◆ Excerpted text ◆
====
Pretraining Foundation Models:
Unleashing the Power of Forgotten Spectra for Advanced Geological Applications

X-ray fluorescence (XRF) core scanning is renowned for its highresolution, non-destructive, and user-friendly operation. Despite the extensive applications of XRF data, the universal quantification of this data into specific geological proxies remains challenging due to the inherent non-linearity and project-scale limitation.

Our study aims to address the challenges by harnessing two interdisciplinary advancements:

Vast amount of XRF spectra acquired from series of scientific drilling programs
More powerful training scheme and complex model inspired by the success of large language models (LLMs).

We proposed a pretraining-finetuning framework that leverages the vast amount of XRF spectra to pretrain a foundation model. Masked Spectrum Modeling (MSM) is modifed from BERT, ViT, and MAE to our pretraining process. It is designed to let our foundation model learn the underlying patterns and relationships in the XRF spectra, which can be transferred to downstream tasks. The pretraining process is followed by fine-tuning the model on specific geological proxies to adapt the model to the target tasks. Hence, the downstream fine-tuning does not necessary require large amount of labeled data, which is contrast to the conventional method training a model from scratch in each project.
====
◆ Dataset extract ◆
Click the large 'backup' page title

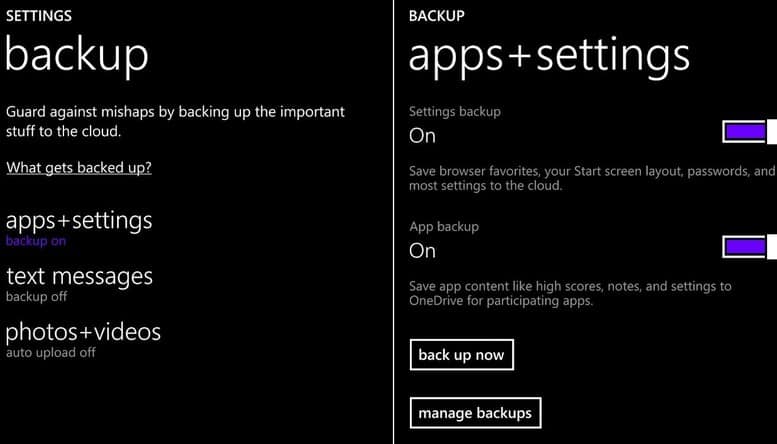click(x=77, y=56)
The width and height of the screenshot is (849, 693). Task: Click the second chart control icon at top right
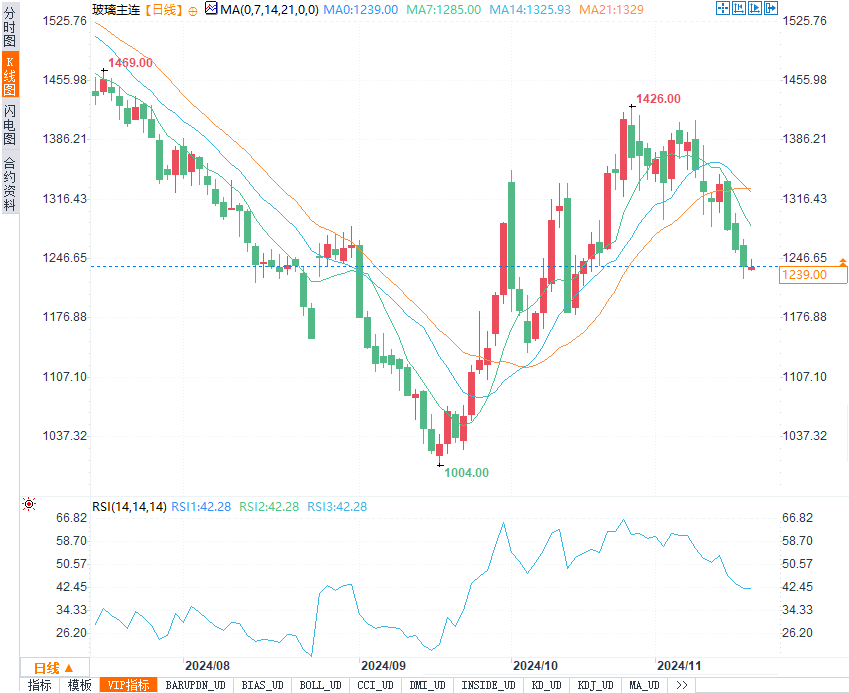(x=739, y=9)
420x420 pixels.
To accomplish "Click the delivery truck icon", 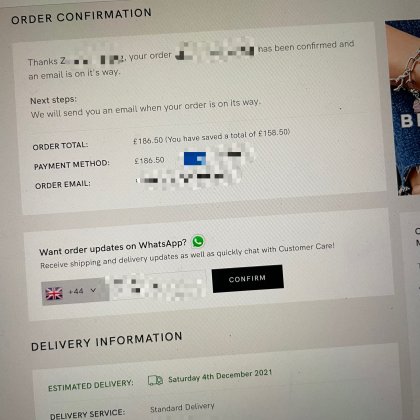I will (x=155, y=380).
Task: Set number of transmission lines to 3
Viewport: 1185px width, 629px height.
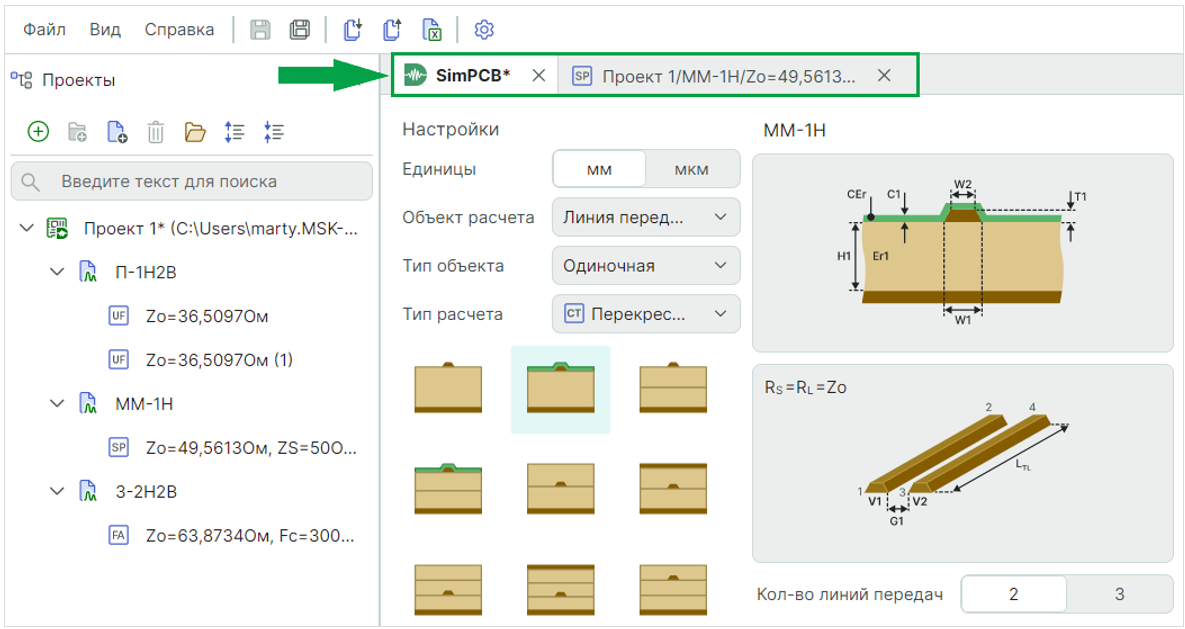Action: click(x=1119, y=594)
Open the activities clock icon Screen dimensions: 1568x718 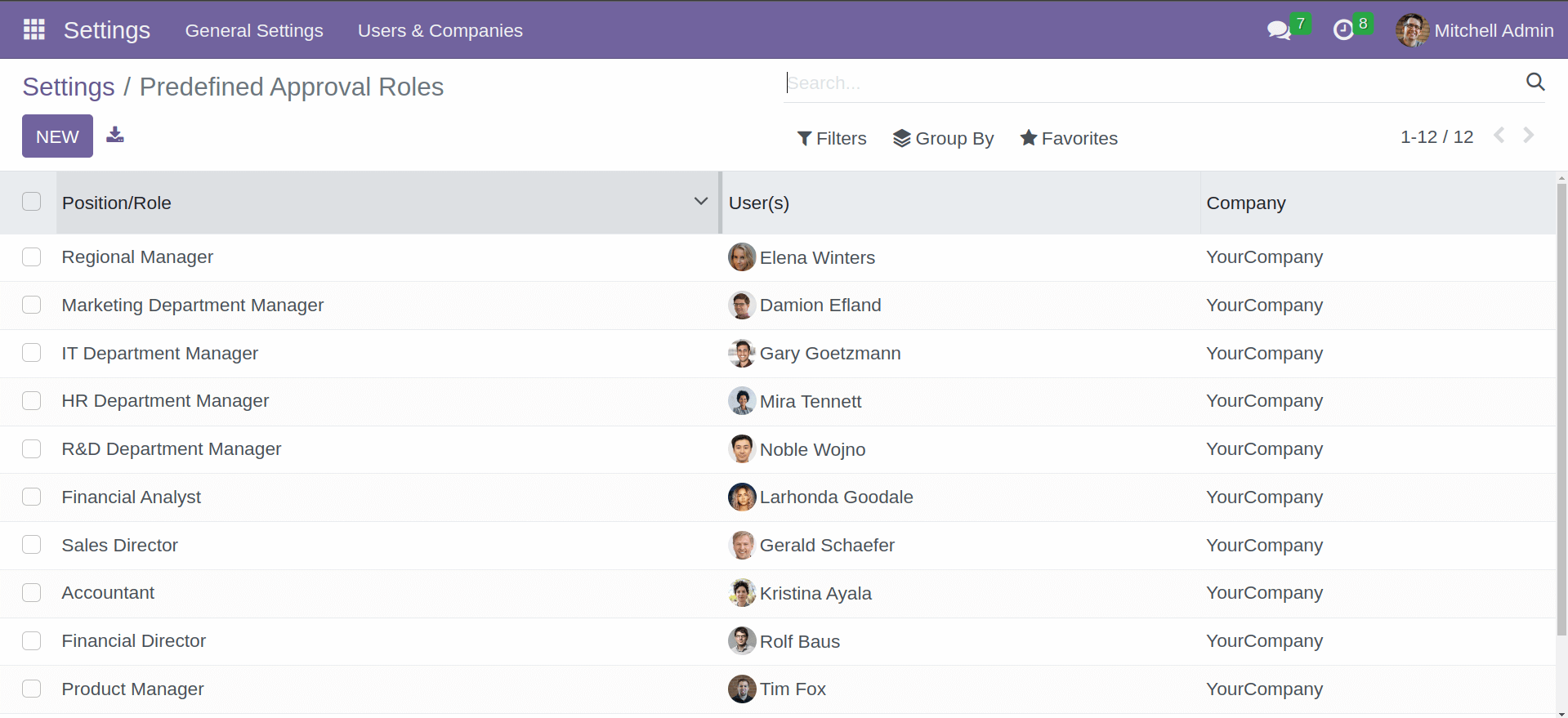1344,29
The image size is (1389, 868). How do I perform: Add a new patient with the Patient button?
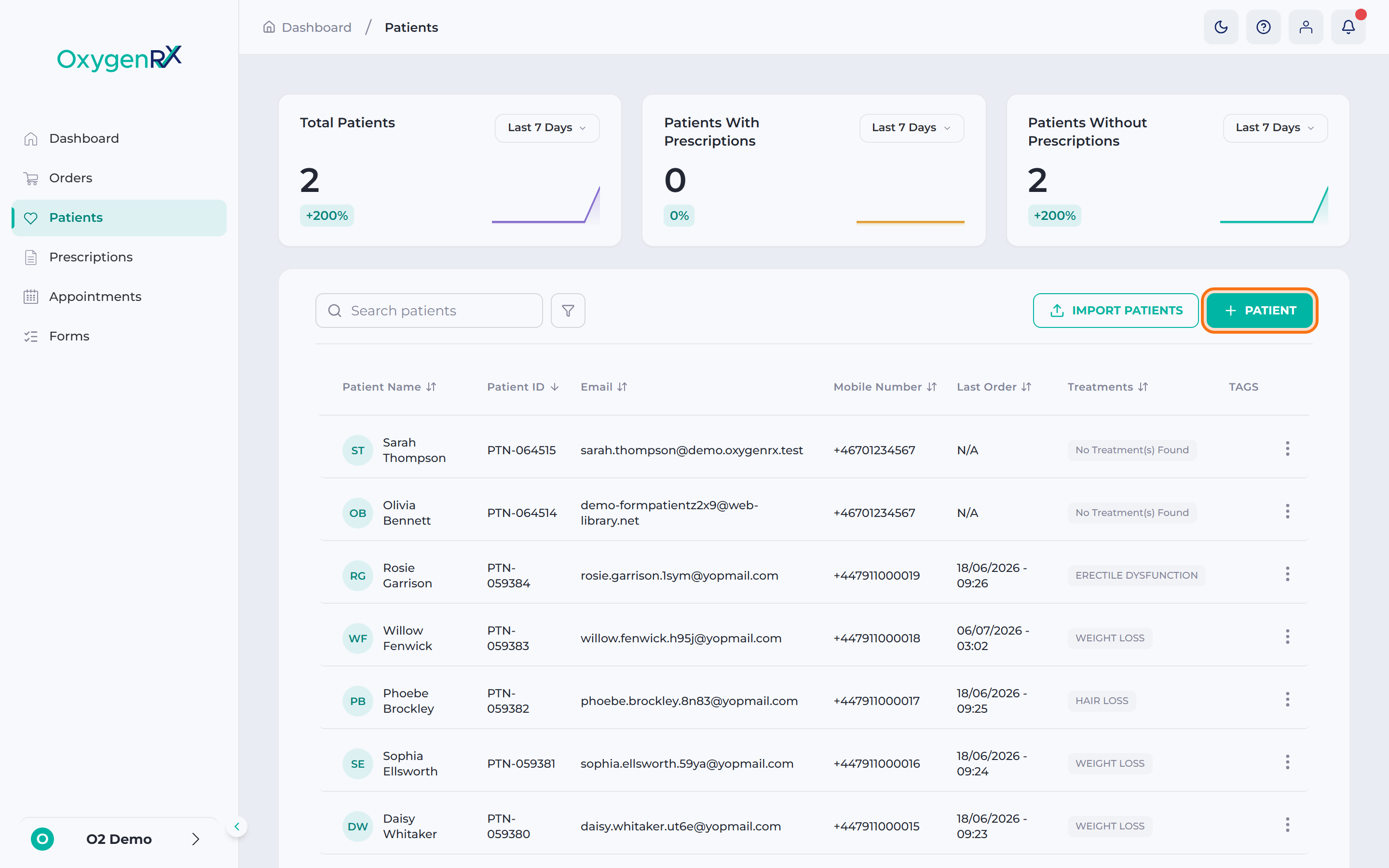coord(1259,311)
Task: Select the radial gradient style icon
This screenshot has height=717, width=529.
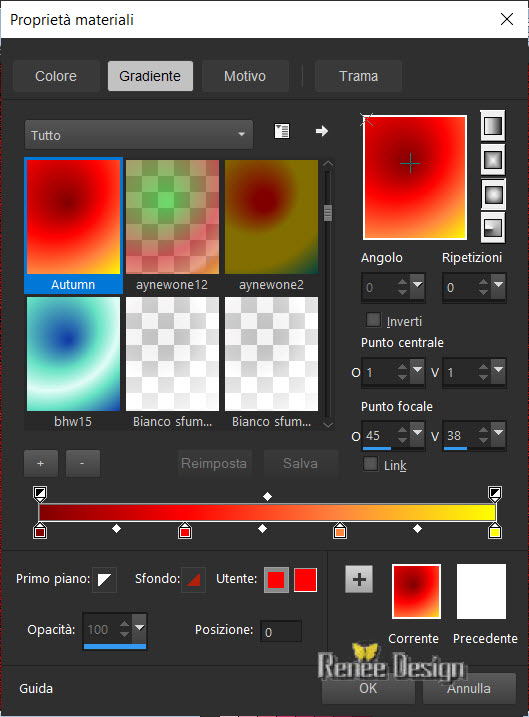Action: pos(493,228)
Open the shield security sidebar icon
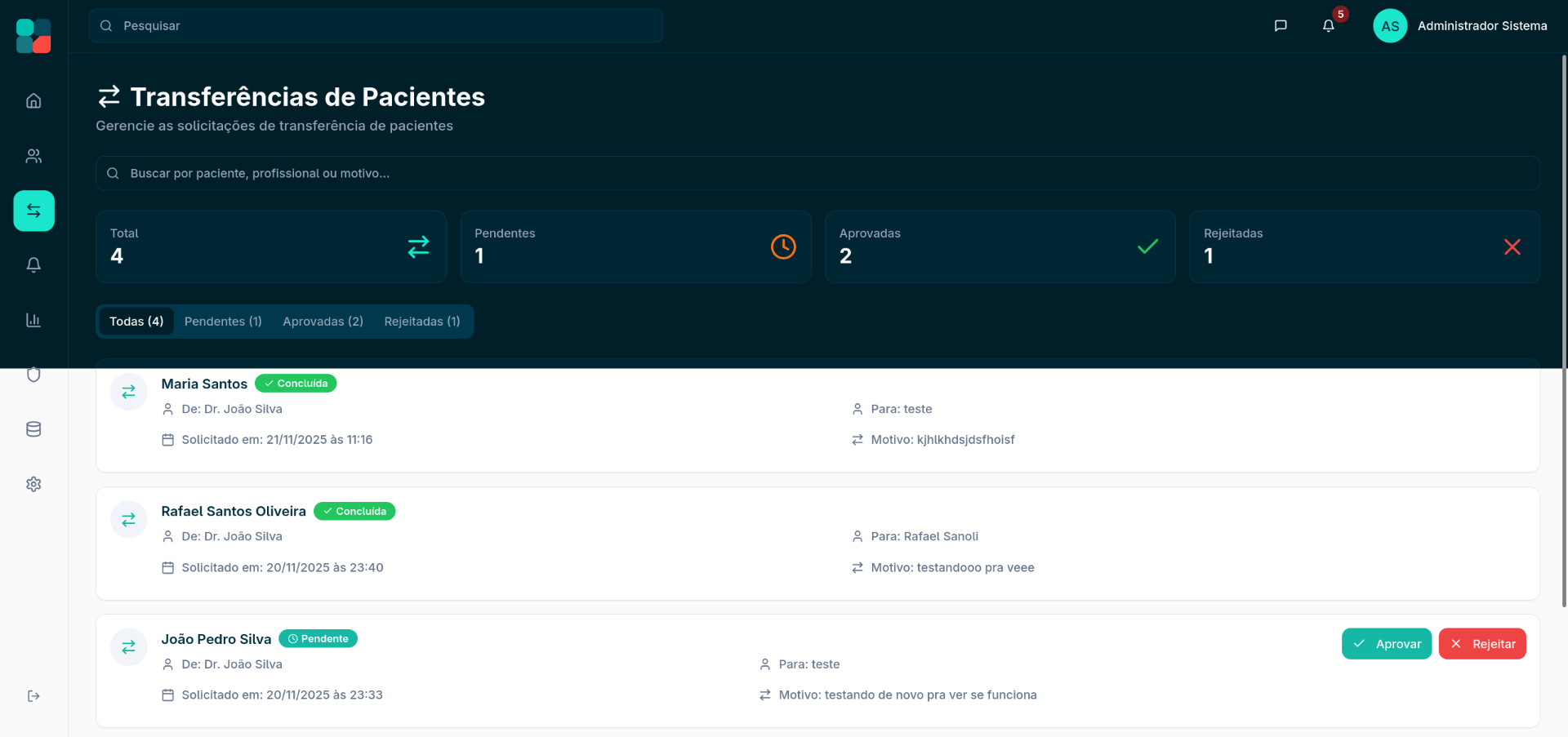This screenshot has height=737, width=1568. pos(33,375)
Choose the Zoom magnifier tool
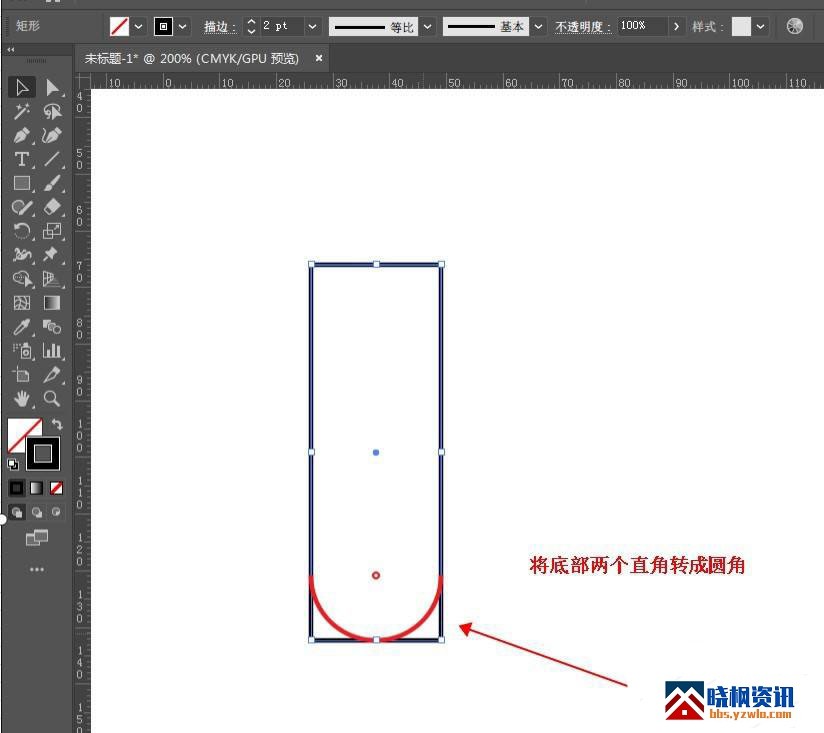 coord(52,399)
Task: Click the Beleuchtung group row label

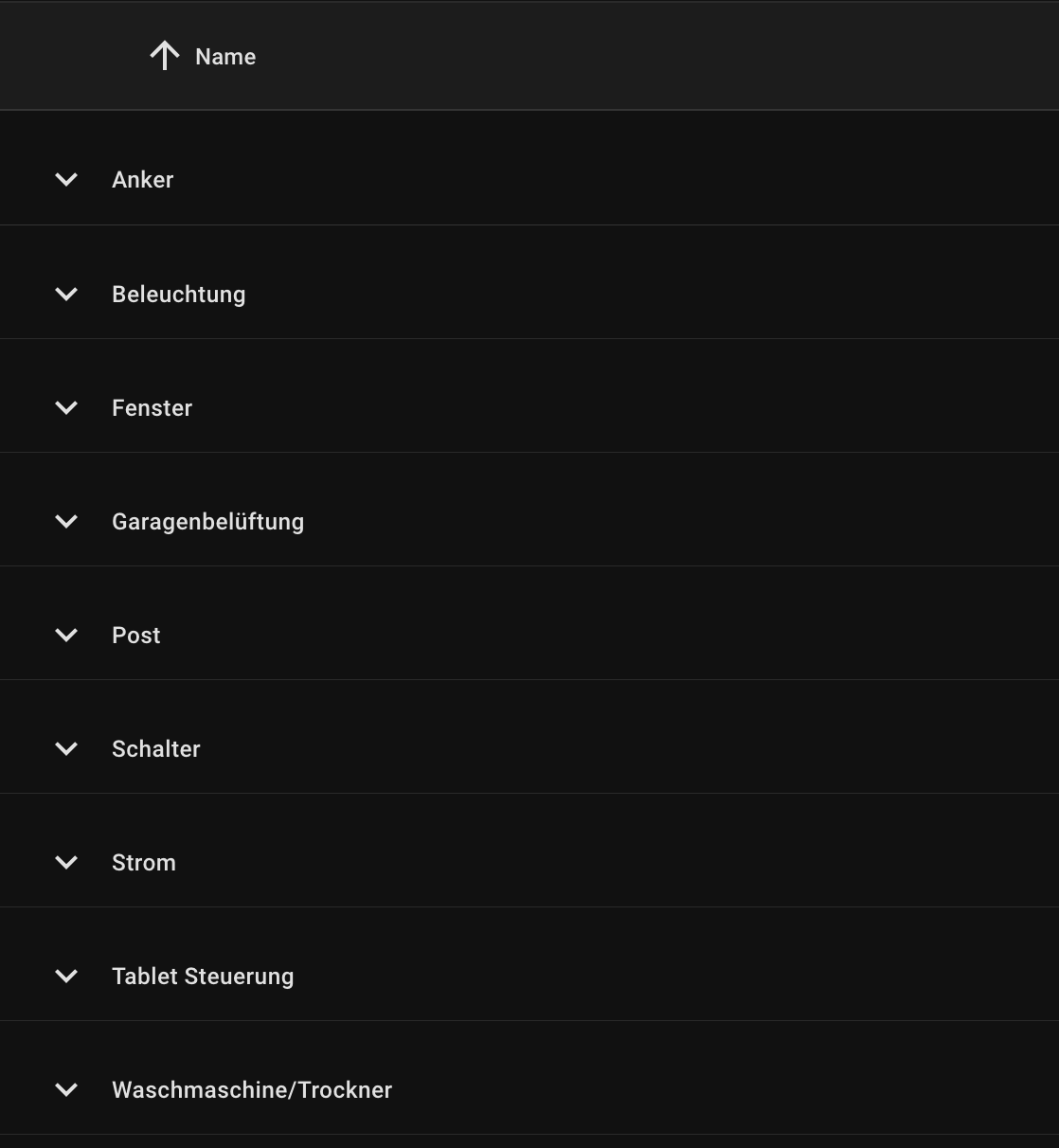Action: [x=178, y=295]
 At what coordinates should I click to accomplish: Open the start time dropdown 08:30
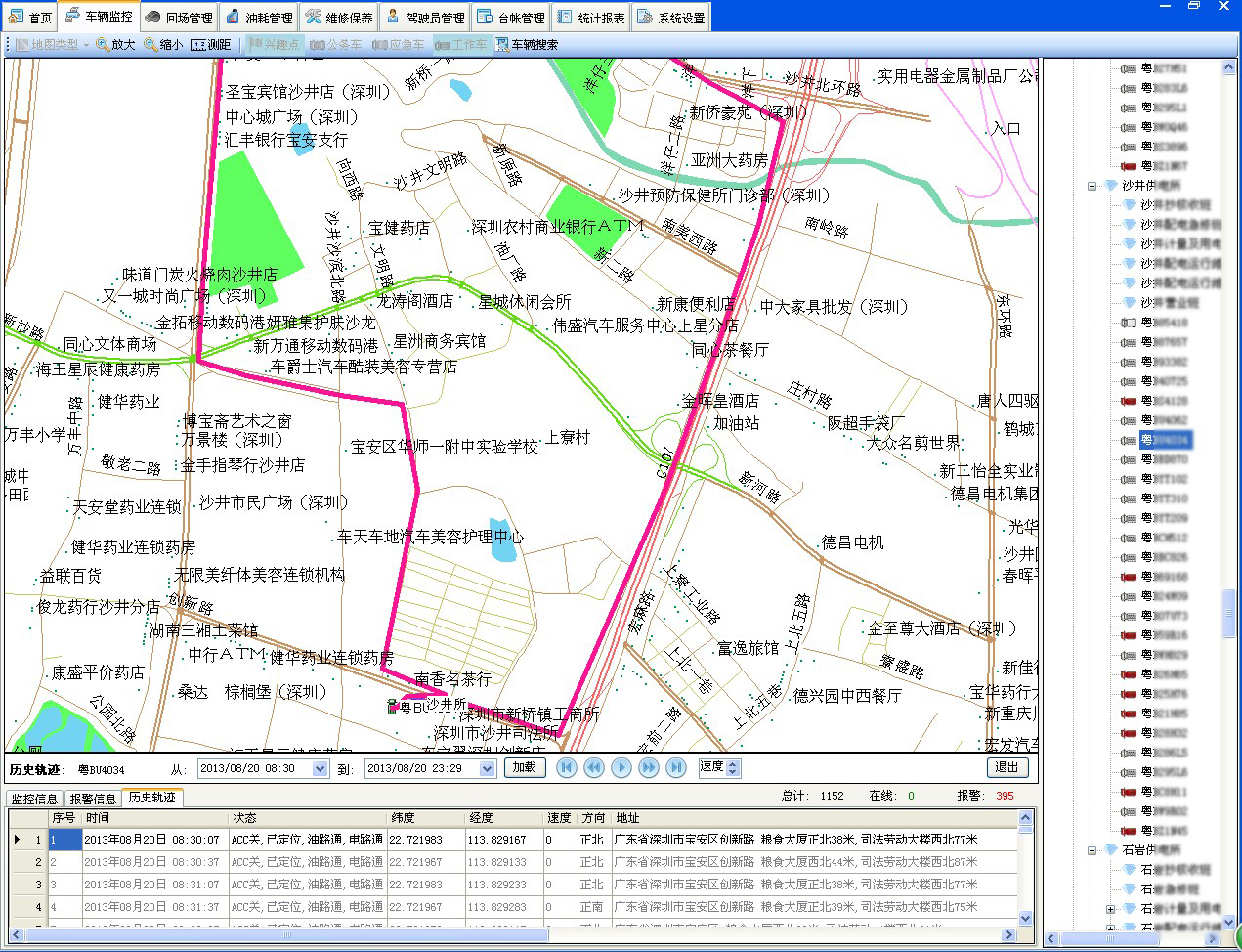click(320, 769)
====
◆ Exercise requirements ◆
1 > Reproduce the stretch of the XRF foundation-model text from "Vast amount of XRF spectra acquired" through "language models (LLMs).".
2 > Answer these questions from the XRF foundation-model text.
(a) What two factors make universal quantification of XRF data into geological proxies challenging?
(b) Which three approaches is Masked Spectrum Modeling modified from?
(c) What step follows the pretraining process?
3 > Write the next part of the text on pretraining foundation models for XRF spectra, beginning after its final sentence.

◆ Answers provided ◆
1 >
Vast amount of XRF spectra acquired from series of scientific drilling programs
More powerful training scheme and complex model inspired by the success of large language models (LLMs).

2 >
(a) The inherent non-linearity of the data and its project-scale limitation.
(b) BERT, ViT, and MAE.
(c) Fine-tuning the model on specific geological proxies to adapt it to the target tasks.

3 >
The work has been published on EGU2024 as a poster:

Lee, A.-S., Lin, H.-T., and Liou, S. Y. H.: Pretraining Foundation Models: Unleashing the Power of Forgotten Spectra for Advanced Geological Applications, EGU General Assembly 2024, Vienna, Austria, 14–19 Apr 2024, EGU24-4956, https://doi.org/10.5194/egusphere-egu24-4956, 2024.

Environment setup

Docker container

We adopt the container template, cuda118, from https://github.com/dispink/docker-example.

Versions of the main packages

Python 3.11
CUDA 11.8
cudnn 8.6.0

Folder structure

.devcontainer: Contain the configuration files for the Docker container, which is compatible to VScode Dev Container.
data: Contain all the data used in the project. It is further divided into subfolders:
- raw: Raw spectra in the Avaatech XRF Core Scanner format. Each subfolder contains the raw data for a core series.
- legacy: Previously compiled and raw data (Lee et al., 2022).
- pretrain: Data used for pre-training and is built from the previously compiled spectra data spe_dataset_20220629.csv. It is further divided into subfolder sutructure as below.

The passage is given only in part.